EXERCISE INSTRUCTIONS
Reproduce word for word the lines starting at the one containing "Locate an element" and ending at the one containing "coordinates (392, 718).", leaving the pictures out of your answer.

DATA RECORDS
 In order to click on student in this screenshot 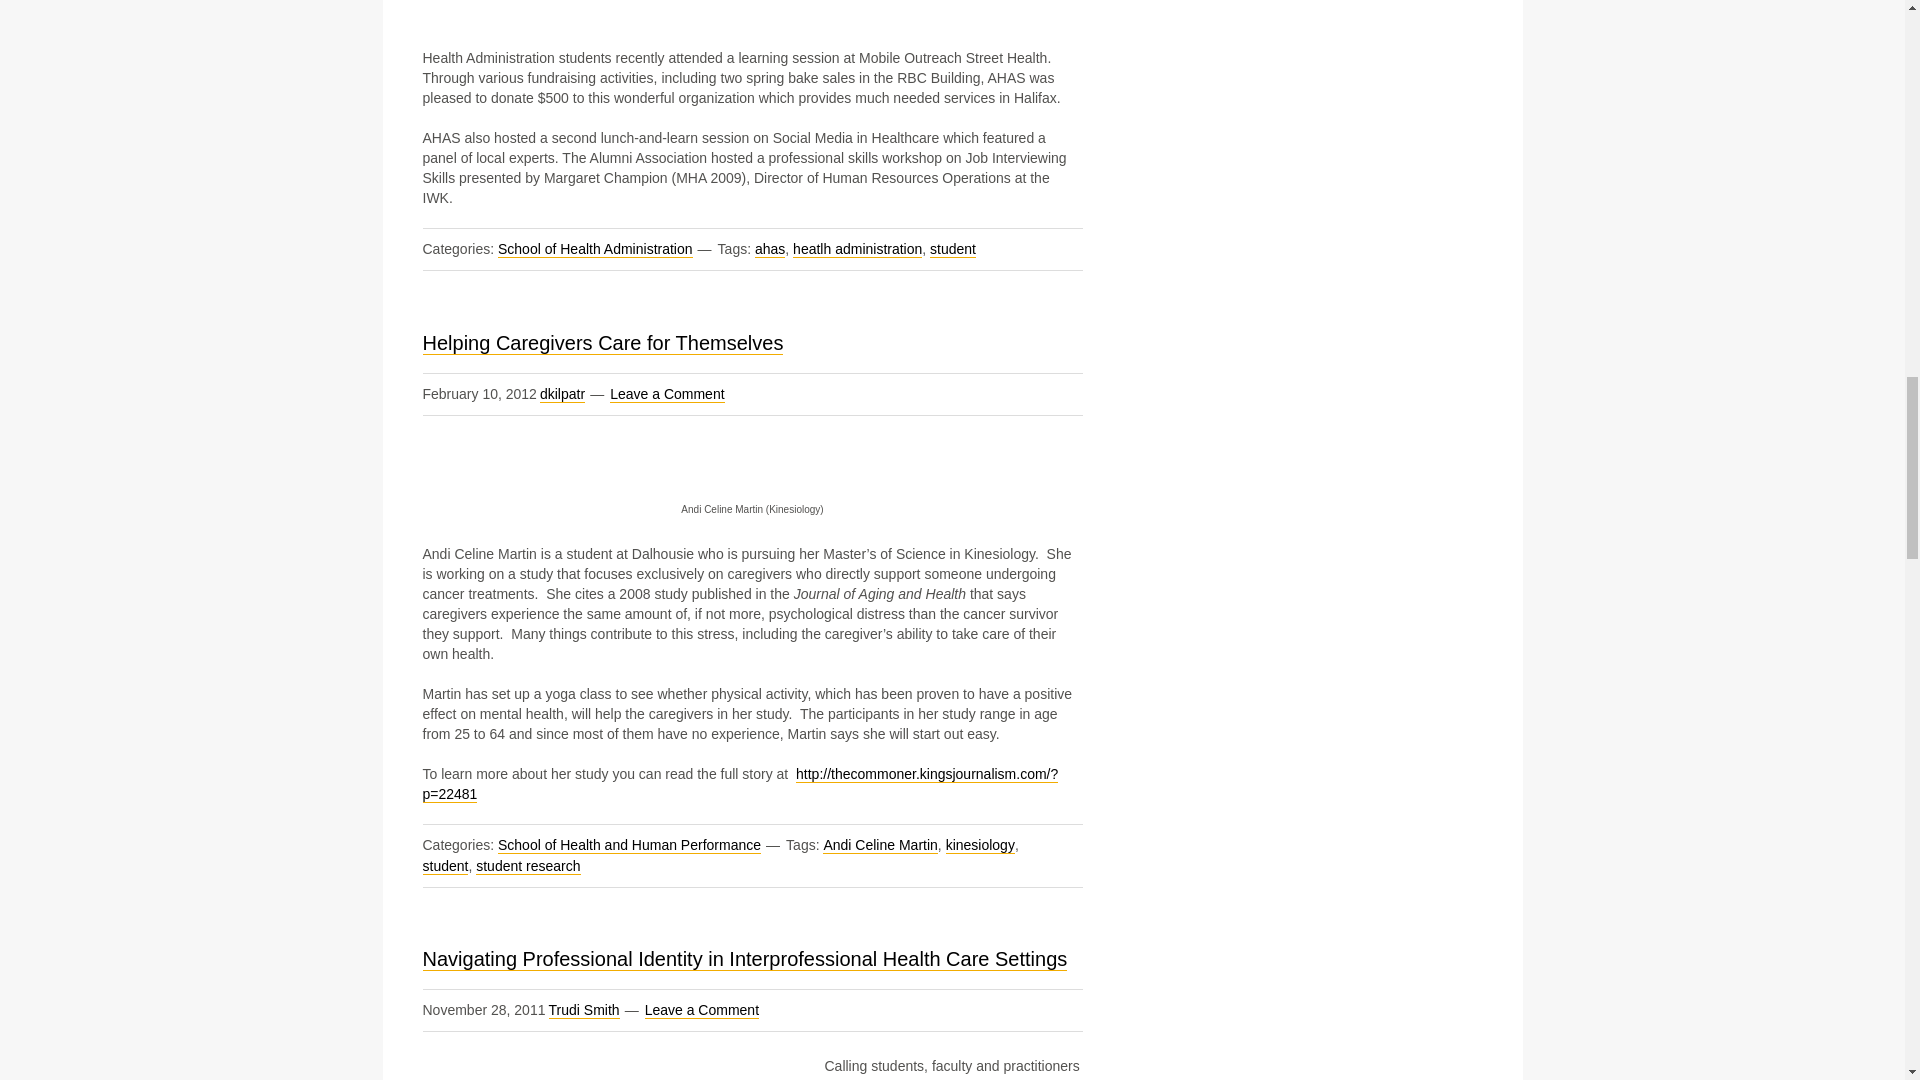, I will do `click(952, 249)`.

--

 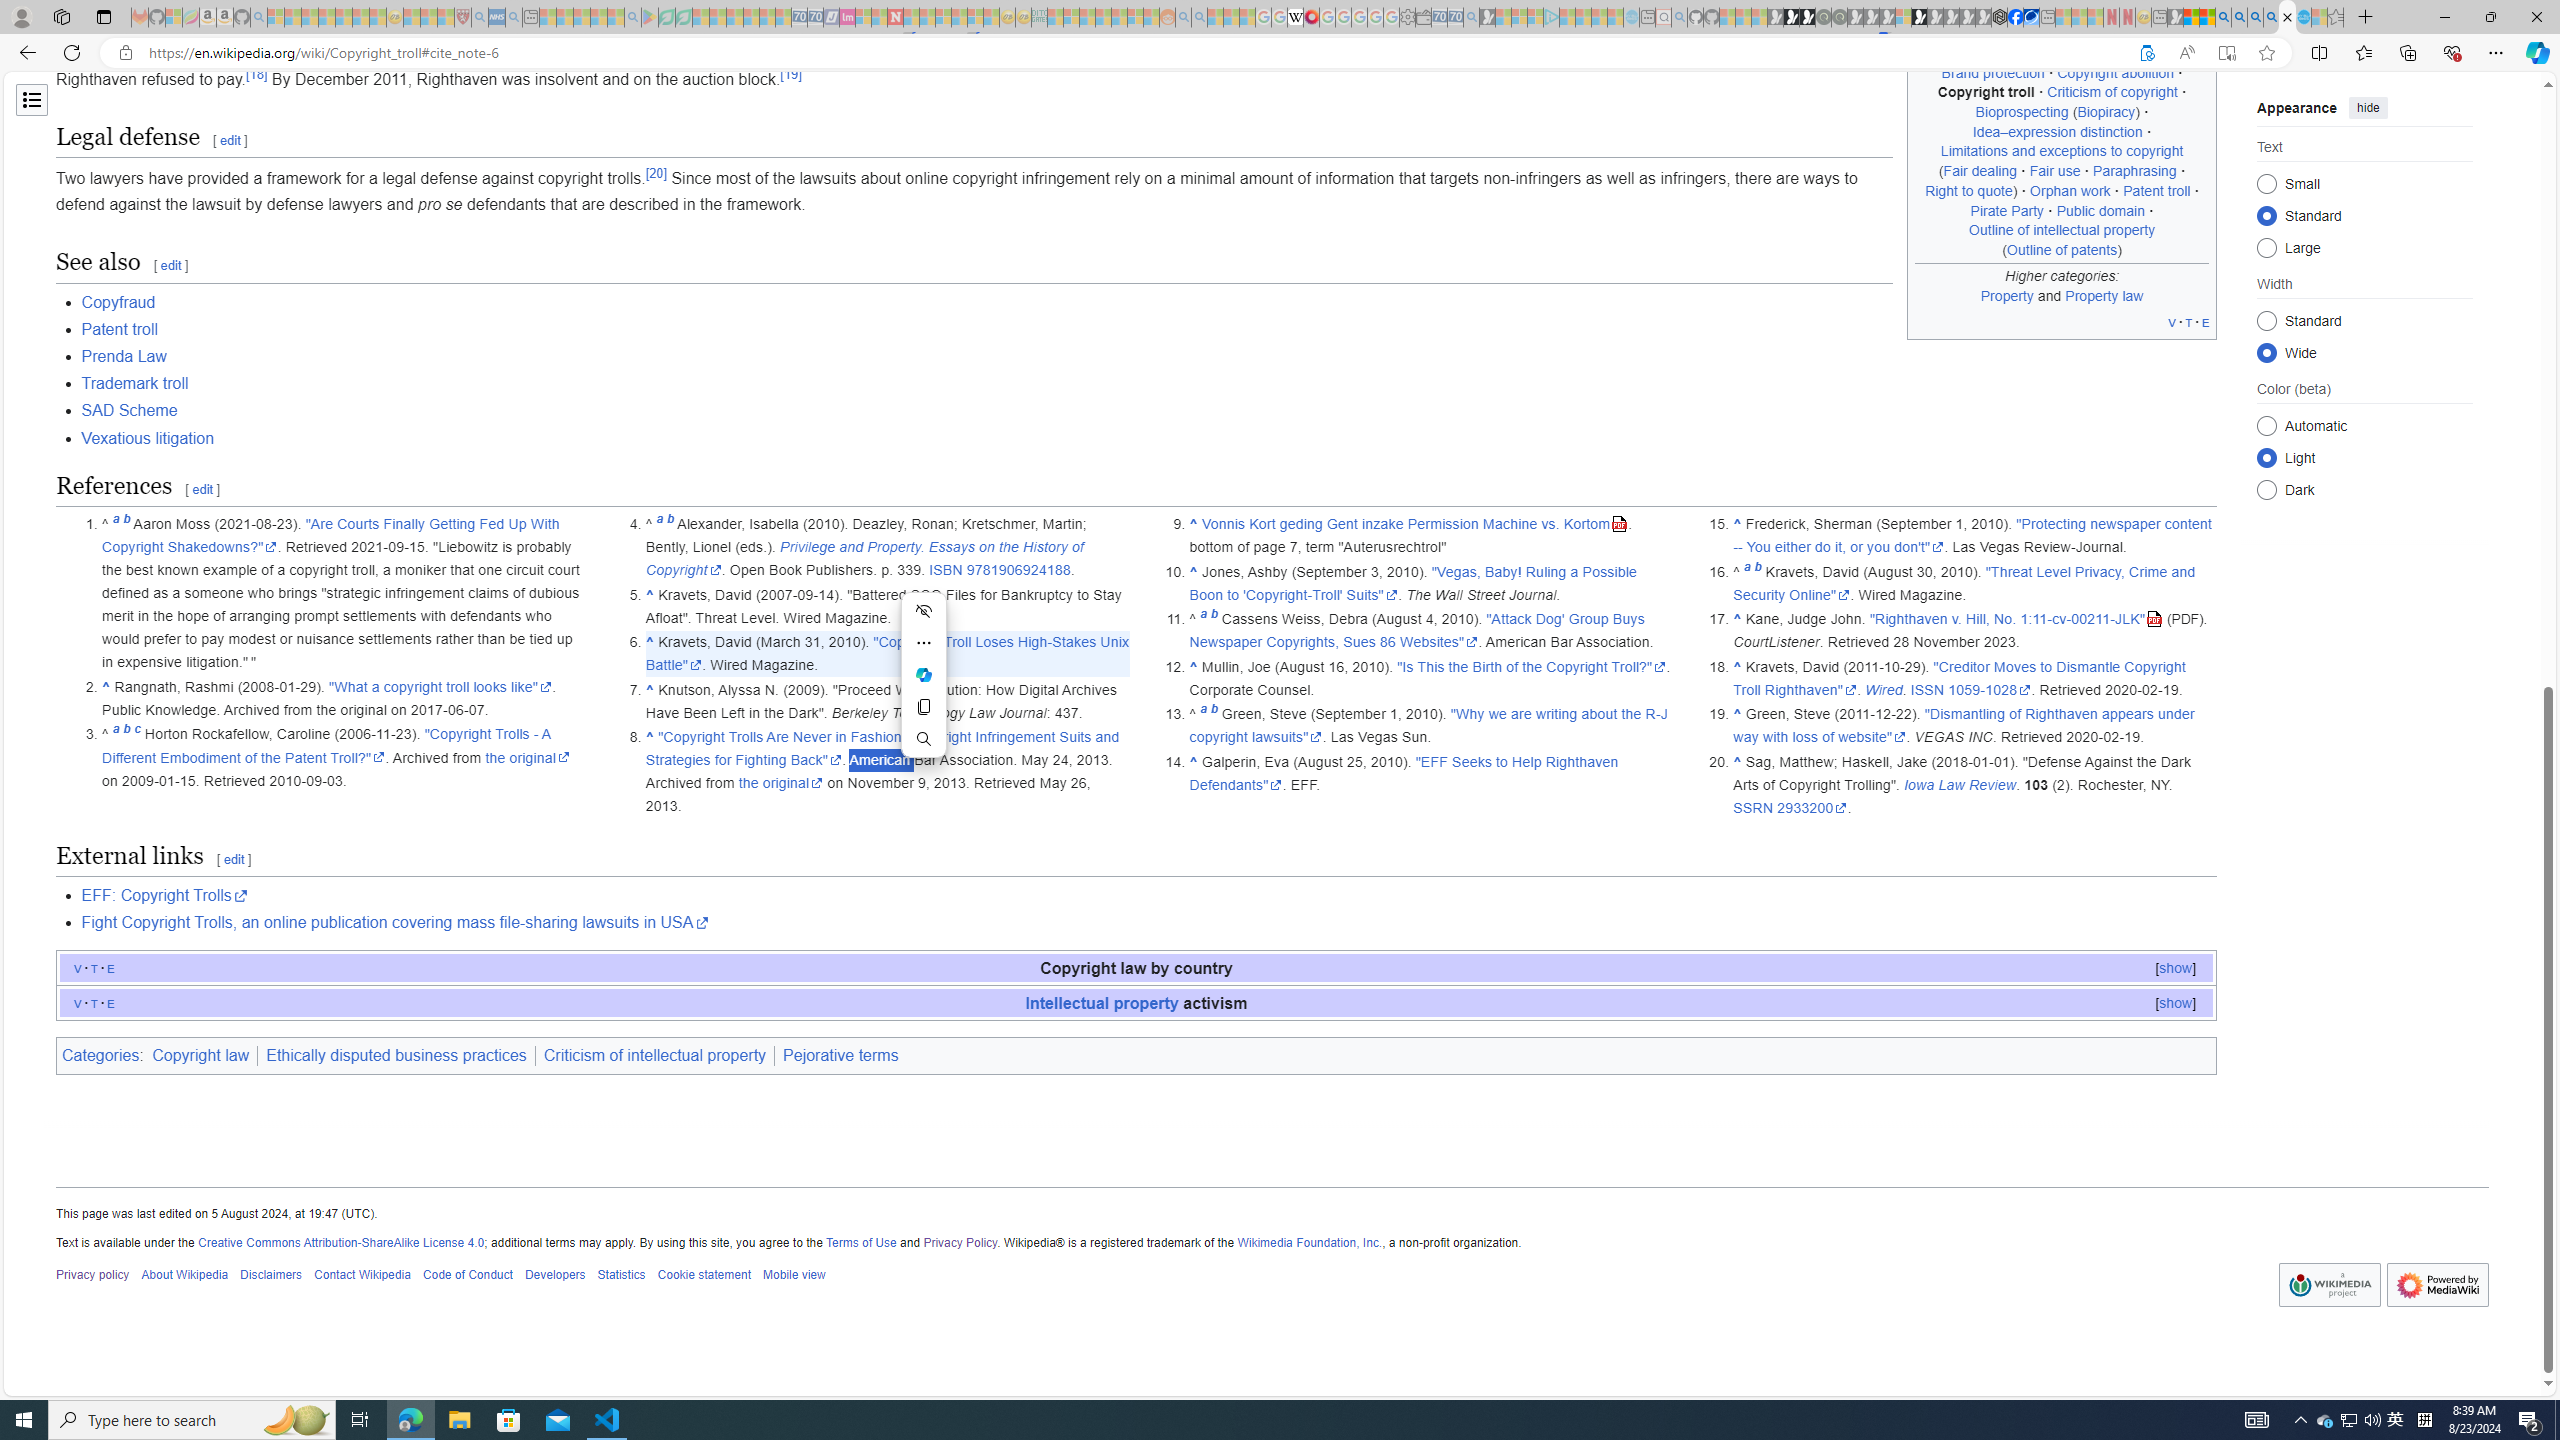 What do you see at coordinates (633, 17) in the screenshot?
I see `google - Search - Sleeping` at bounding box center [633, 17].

...

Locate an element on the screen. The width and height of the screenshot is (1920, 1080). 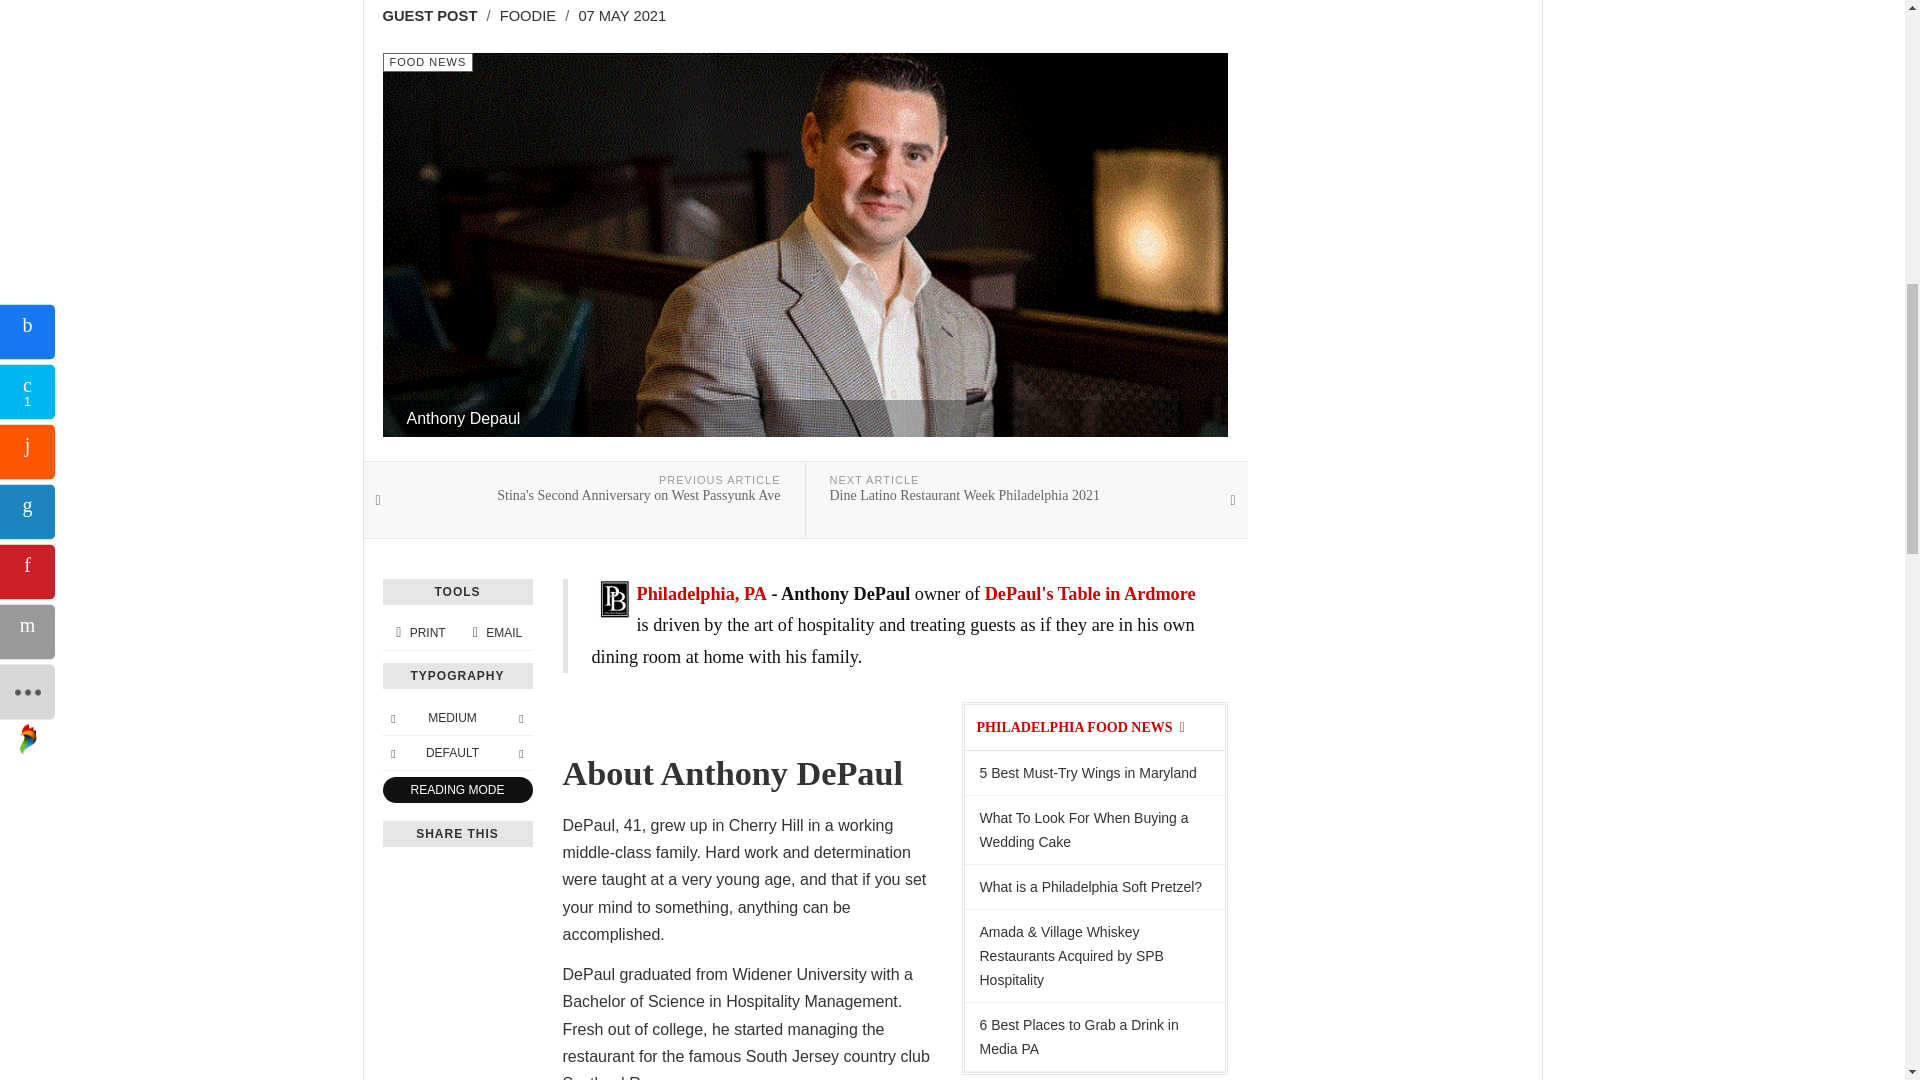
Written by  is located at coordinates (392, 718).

THE OUTPUT
Locate an element on the screen. The width and height of the screenshot is (1920, 1080). 
Written by  is located at coordinates (392, 718).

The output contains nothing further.